Targeted and immune-based treatments represent significant innovations in oncology and impressively improve the prognosis of many tumor diseases. Their now widespread use as a standard treatment for several malignant diseases increasingly requires knowledge of how to deal with new adverse events (AE) induced by oncological agents in centers and routine practice [12, 13]. For example, the blockade of specific checkpoints of the inhibitory immune system by immune checkpoint inhibitors (ICI) causes the loss of immune tolerance to the body\'s own tissue with the occurrence of endocrine immune-related AE (irAE) in approximately 10% of patients treated with ICI [3, 11]. Targeted treatments, such as with tyrosine kinase inhibitors (TKI), mammalian target of rapamycin (mTOR) and phosphoinositide 3‑kinase (PI3K) inhibitors often lead to disorders of glucose metabolism and thyroid gland dysfunction. The challenges of maintaining bone health during endocrine therapy in patients with prostate and hormone receptor-positive breast cancer and in the endocrine follow-up care of childhood cancer survivors are well-known and are becoming increasingly more important for the long-term prognosis and quality of life [5, 20]. However, although the recommendations for a systematic management of endocrine side effects of these relatively new tumor therapies can be found in guidelines, they are not yet established in routine clinical care [15, 19]. A close interdisciplinary cooperation is required for optimal care of people with cancer [7]. The development of such interdisciplinary cross-sectoral treatment structures is important as tumor treatment is primarily carried out by hematologists or oncologists, while the management of AE induced by oncological agents increasingly involves primary care physicians including internists and in the case of endocrine AE requires the specific expertise of endocrinologists and diabetologists.

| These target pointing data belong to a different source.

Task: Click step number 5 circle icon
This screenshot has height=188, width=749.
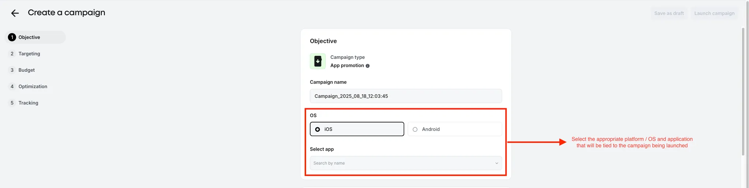Action: point(12,103)
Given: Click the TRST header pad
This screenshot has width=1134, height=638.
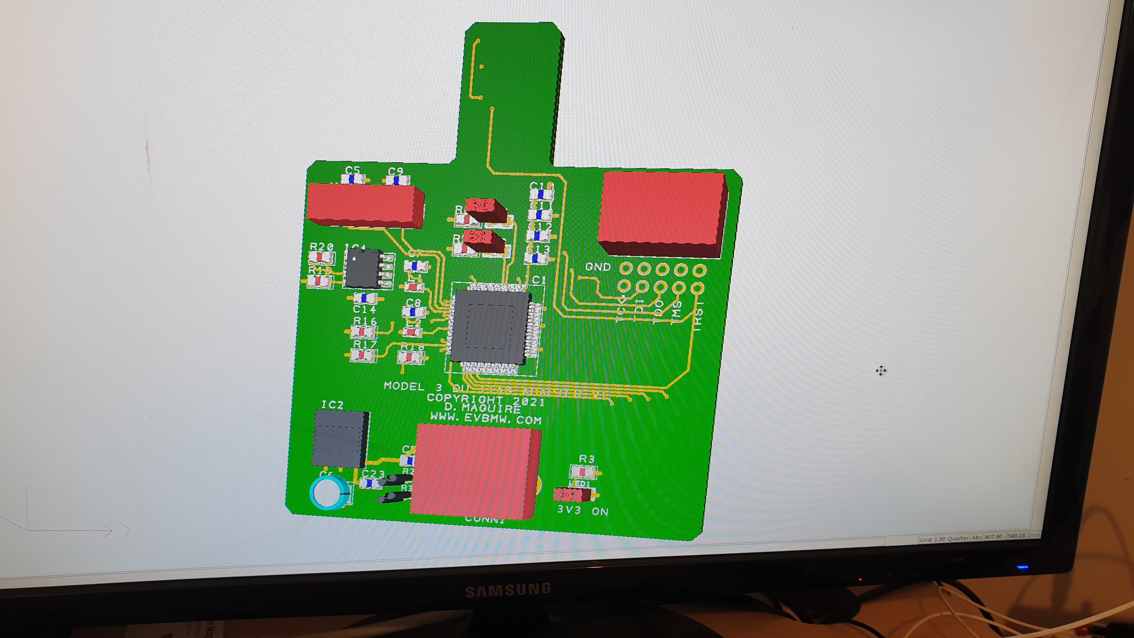Looking at the screenshot, I should click(x=697, y=288).
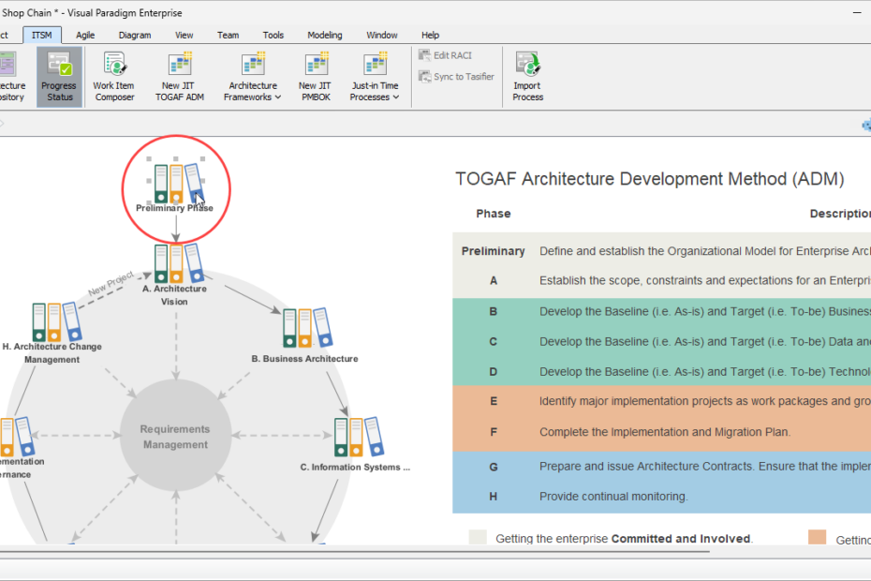
Task: Open the Progress Status tool
Action: (x=59, y=75)
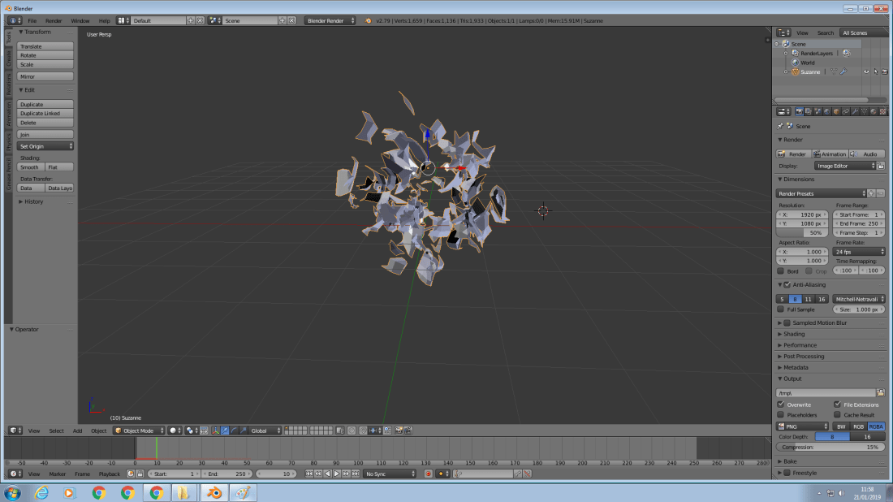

UNASSIGNED: Zielgerichtete und immunbasierte Therapien stellen wesentliche Innovationen in der Onkologie dar und verbessern eindrücklich die Prognose vieler Tumorerkrankungen. Ihr inzwischen weit verbreiteter Einsatz erfordert zunehmend Kenntnisse im Umgang auch außerhalb von Zentren und im Praxisalltag [12, 13]. So bedingt die Blockade spezifischer Kontrollpunkte des inhibierenden Immunsystems durch Immuncheckpointinhibitoren (ICI) den Verlust der Immuntoleranz gegenüber körpereigenem Gewebe mit Auftreten endokriner immunvermittelter unerwünschter Ereignisse („immune-related adverse events“ [irAE]) bei etwa 10 % der mit ICI behandelten Patienten. Unter zielgerichteten Therapien beispielsweise mit Tyrosinkinaseinhibitoren (TKI), Mammalian-target-of-rapamycin(mTOR)- und Phosphoinositid-3-Kinase(PI3K)-Inhibitoren treten häufig Störungen des Glukosestoffwechsels sowie der Schilddrüsenfunktion auf [3, 11]. Die Herausforderungen in Bezug auf den Erhalt der Knochengesundheit unter endokriner Therapie bei Patienten mit Prostatakarzinom oder Hormonrezeptor-positivem Mammakarzinom sowie in der endokrinologischen Nachsorge von Menschen, die eine Krebserkrankung im Kindesalter überstanden haben, sind wohlbekannt und sind zunehmend von Bedeutung für die Langzeitprognose und Lebensqualität [5, 20]. Hingegen ist das Management endokriner unerwünschter Ereignisse („adverse events“ [AE]) der relativ neuen Tumortherapien zwar bereits in Leitlinien und Empfehlungen beschrieben, aber in der klinischen Routineversorgung noch nicht etabliert [15, 19]. Es bedarf einer engen interdisziplinären Zusammenarbeit, um Menschen mit Krebserkrankung optimal zu versorgen [7]. Die Entwicklung interdisziplinärer transsektoraler Versorgungsstrukturen ist insofern bedeutsam, als die Tumortherapie primär durch den Hämato- bzw. Onkologen erfolgt, während das Management von onkologikainduzierten AE inzwischen auch die primärversorgenden Hausärzte und Internisten tangiert und endokrine AE die fachspezifische Expertise der Endokrinologen und Diabetologen erfordern.